Na szczęście mój mąż zawsze lubił zupy warzywne, więc przynajmniej tej problem mam z głowy bo nagotuję więcej brokułowej, kalafiorowej czy pomidorowej i mam na kilka dni obiady z głowy. Gorzej tylko jeśli przychodzi wieczór i pora kolacji, wtedy niestety mąż nie jest zupami najedzony, bo mówi, że potrzebuje czegoś konkretnego a tu niestety to co lubi, odpada. Nie można zjeść mięsa, sera, chleba czy na przekąskę słonych paluszków. Wtedy zajada się mandarynkami lub jabłkami. Ja bardziej eksperymentuje i zazwyczaj wieczorami szukam ciekawych przepisów na ciepłe i sycące dania. W ciągu dnia, jeśli złapie mnie głód, na szczęście nie jest on duży, podjadam głównie surowe warzywa lub sięgam po owoce i piję melisę.

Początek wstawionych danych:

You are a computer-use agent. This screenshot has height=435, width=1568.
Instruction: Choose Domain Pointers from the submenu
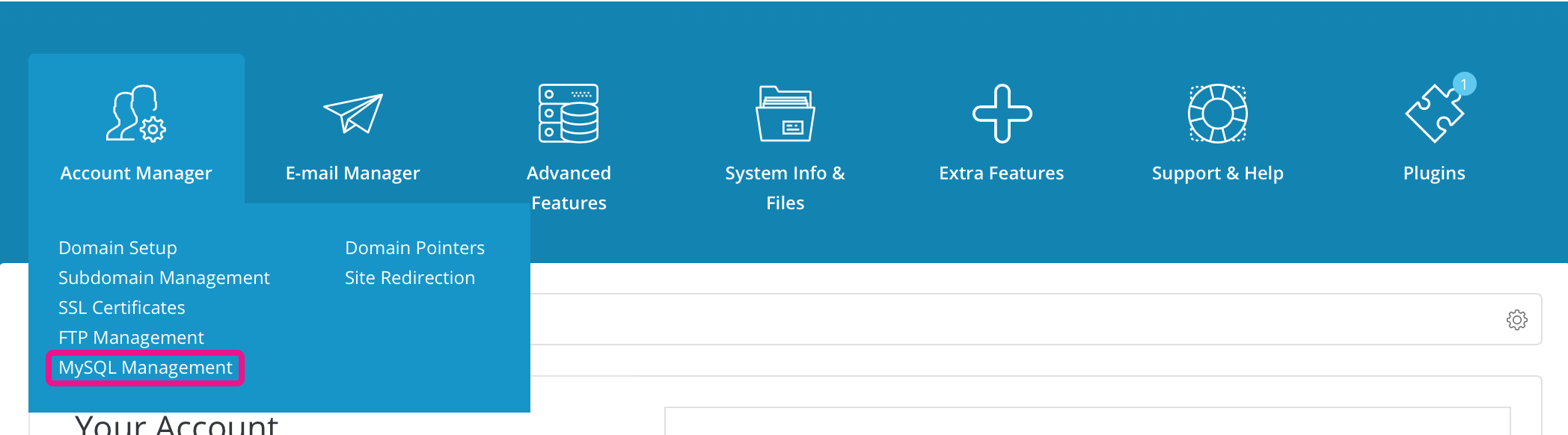click(x=414, y=247)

Dzisiejsze śniadanko prezentowało się następująco
Do picia sok z kiszonych ogórków. Do tego dwie sałatki – sałata dębolistna, różowa i pomidorki koktajlowe oraz utarta biała rzodkiew, jabłko i marchewka z sokiem cytrynowym. Ciepłym daniem był dzisiaj brokuł posypany utartym topinamburem. Na deser połowa jabłka.
Obiad natomiast składał się dwóch zup – brokułowej ze wczoraj (to dla męża) i zupy dyniowej z przepisu z książki o poście Daniela. Zagotowałam parę marchewek, pora, białą kapustę, pietruszkę i dodałam ziele angielskie oraz liść laurowy. Przelałam część wywaru do pokrojonej dyni hokkaido, całość zagotowałam aż do miękkości warzyw. Gotową zupę doprawiłam gałką muszkatołową, curry, solą himalajską i cytrynowym pieprzem a następnie zmiksowałam.
Dzisiaj do obiadu były 2 surówki, kiszony ogórek pokrojony w kosteczkę oraz kiszona kapusta z marchewką i utartym jabłkiem posypana szczypiorkiem. Do picia sok pomidorowy.